All of lore.kernel.org
 help / color / mirror / Atom feed
From: "Michael S. Tsirkin" <mst@redhat.com>
To: Dongli Zhang <dongli.zhang@oracle.com>
Cc: qemu-devel@nongnu.org, marcel.apfelbaum@gmail.com,
	Jason Wang <jasowang@redhat.com>
Subject: Re: [Qemu-devel] [PATCH 1/1] msix: correct pba size calculation used for msix_exclusive_bar initialization
Date: Mon, 14 Jan 2019 18:14:13 -0500	[thread overview]
Message-ID: <20190114175247-mutt-send-email-mst@kernel.org> (raw)
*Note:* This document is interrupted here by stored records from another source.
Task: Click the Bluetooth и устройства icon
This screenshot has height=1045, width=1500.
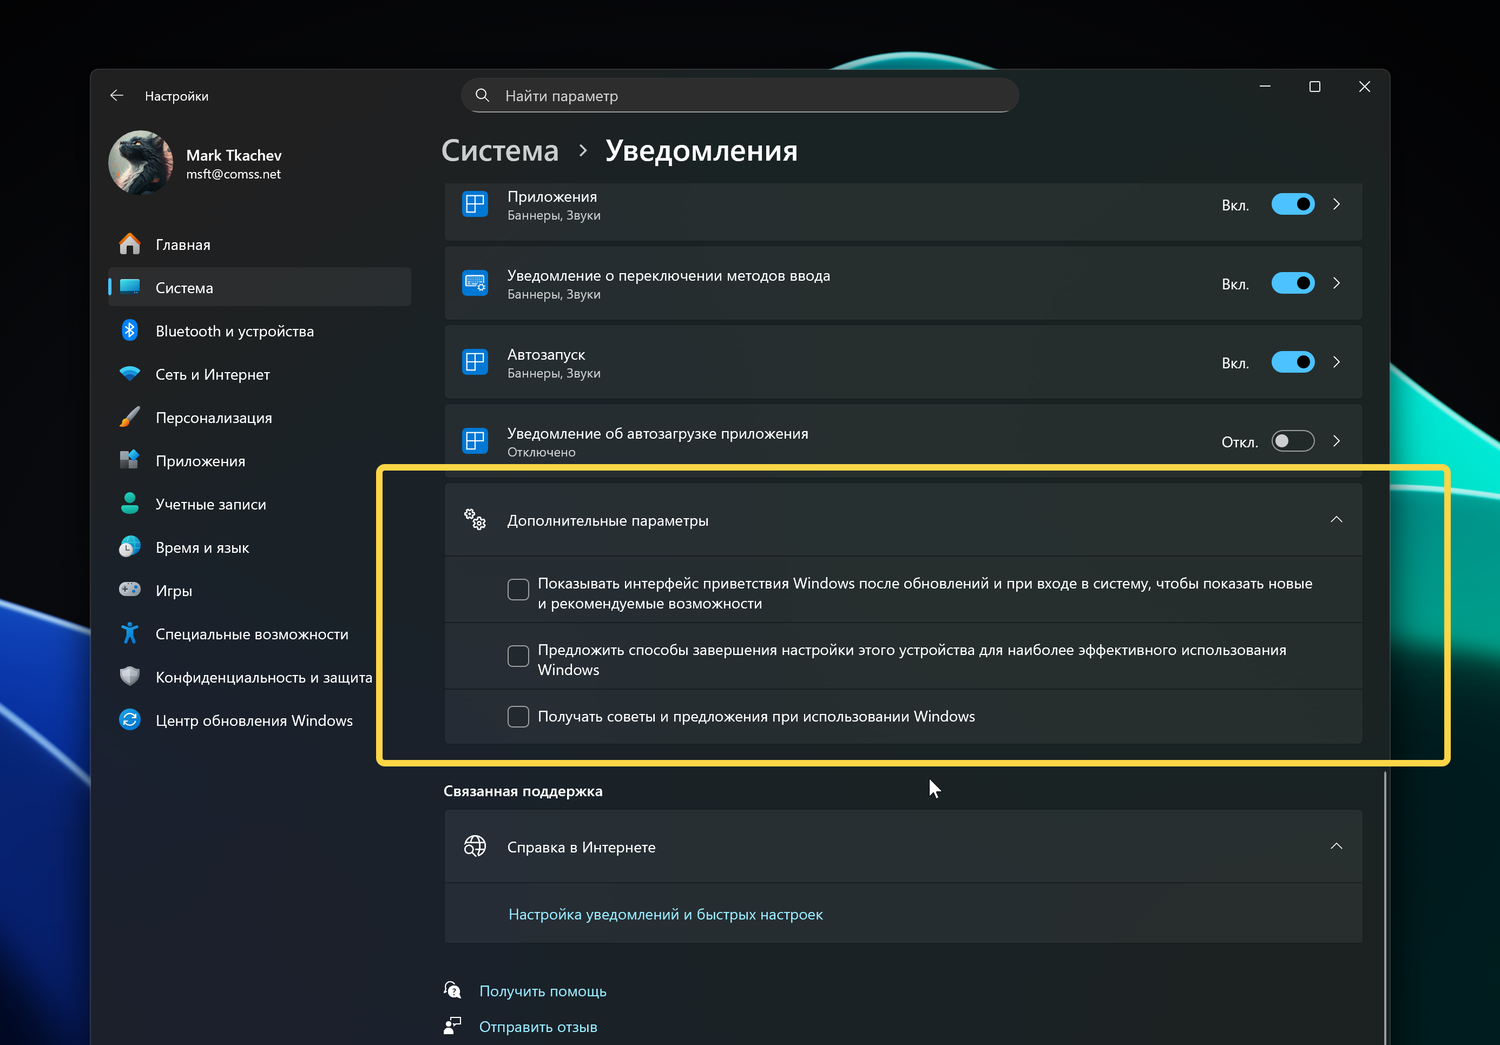Action: pyautogui.click(x=130, y=331)
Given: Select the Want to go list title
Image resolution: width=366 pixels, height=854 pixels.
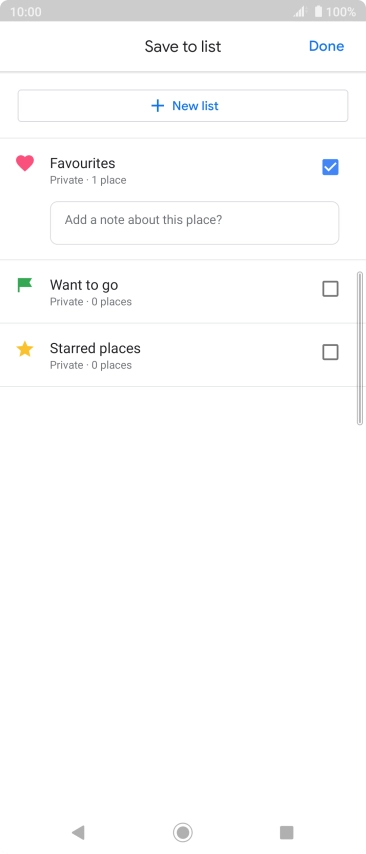Looking at the screenshot, I should pyautogui.click(x=84, y=285).
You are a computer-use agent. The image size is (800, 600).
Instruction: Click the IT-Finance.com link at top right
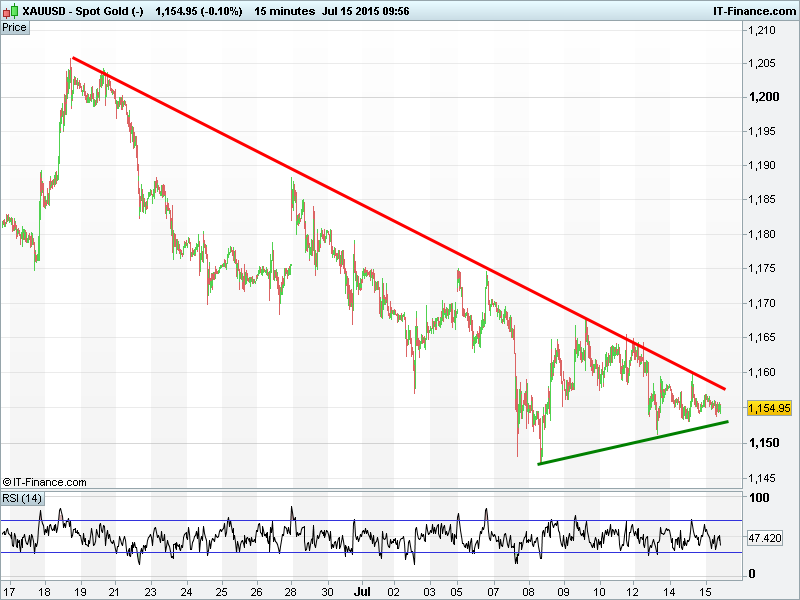(x=753, y=9)
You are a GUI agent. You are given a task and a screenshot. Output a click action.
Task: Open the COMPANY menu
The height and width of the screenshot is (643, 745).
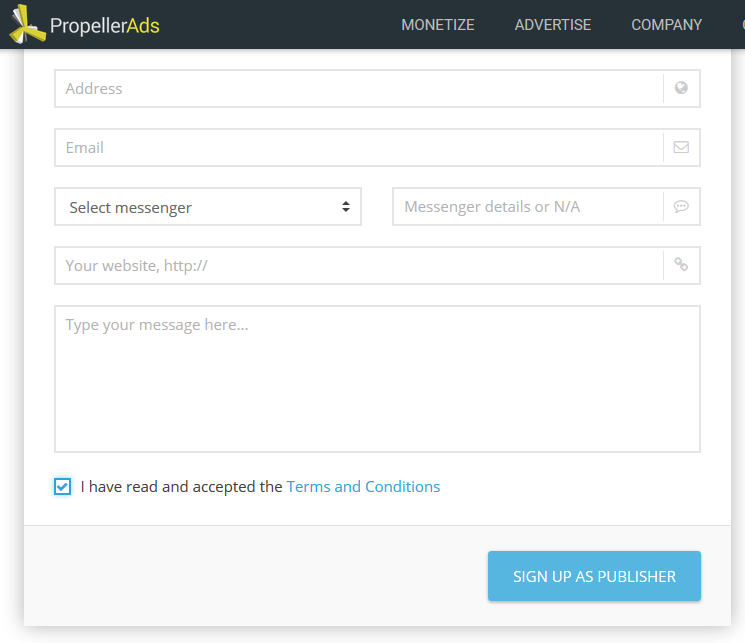[666, 25]
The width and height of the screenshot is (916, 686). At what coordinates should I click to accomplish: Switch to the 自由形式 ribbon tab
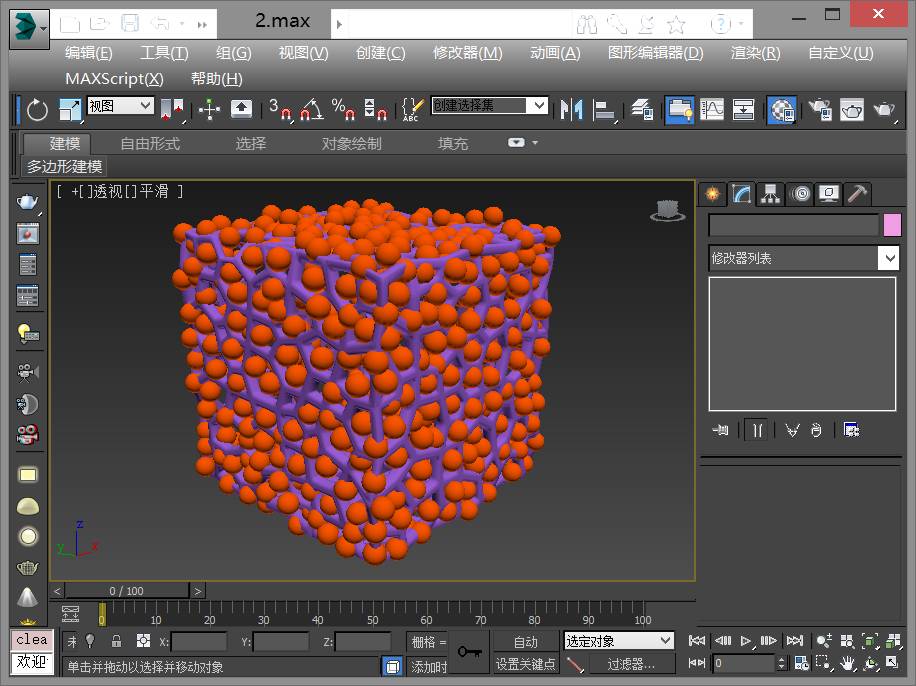(150, 143)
In-Reply-To: <a8026b40-9556-c9c1-1bbc-e2991d6473cb@oracle.com>

On Mon, Dec 17, 2018 at 11:15:46AM +0800, Dongli Zhang wrote:
> Hi Michael,
> 
> CCed Jason as this is related to commit a0ccd2123ee2 "pci: remove hard-coded bar
> size in msix_init_exclusive_bar()"
> 
> Please see my reply inline.
> 
> On 12/17/2018 10:24 AM, Michael S. Tsirkin wrote:
> > On Mon, Dec 17, 2018 at 07:34:39AM +0800, Dongli Zhang wrote:
> >> The bar_pba_size is more than what the pba is expected to have, although
> >> this usually would not affect the bar_size used for dev->msix_exclusive_bar
> >> initialization.
> >>
> >> Signed-off-by: Dongli Zhang <dongli.zhang@oracle.com>
> > 
> > 
> > If this does ever have an effect, we need a compat config
> > for old machine types.
> > Could you explain a bit more? Are there configs affected?
> > What are these?
> 
> Here I copy parts of msix_init_exclusive_bar() and msix_init().
> 
> 'bar_pba_size' is computed (line 348) in msix_init_exclusive_bar(), while
> 'pba_size' is computed (line 291) in msix_init().
> 
> msix_init_exclusive_bar() is one of callers of msix_init().
> 
> I think both 'bar_pba_size' and 'pba_size' are indicating the size of pba. The
> difference is, while 'bar_pba_size' is used to initialize the size of
> MemoryRegion (dev->msix_exclusive_bar), 'pba_size' is used to initialize the
> config space in msix_init().
> 
> However, the equations to compute the two variables are different. Why would we
> use different size for MemoryRegion and config space?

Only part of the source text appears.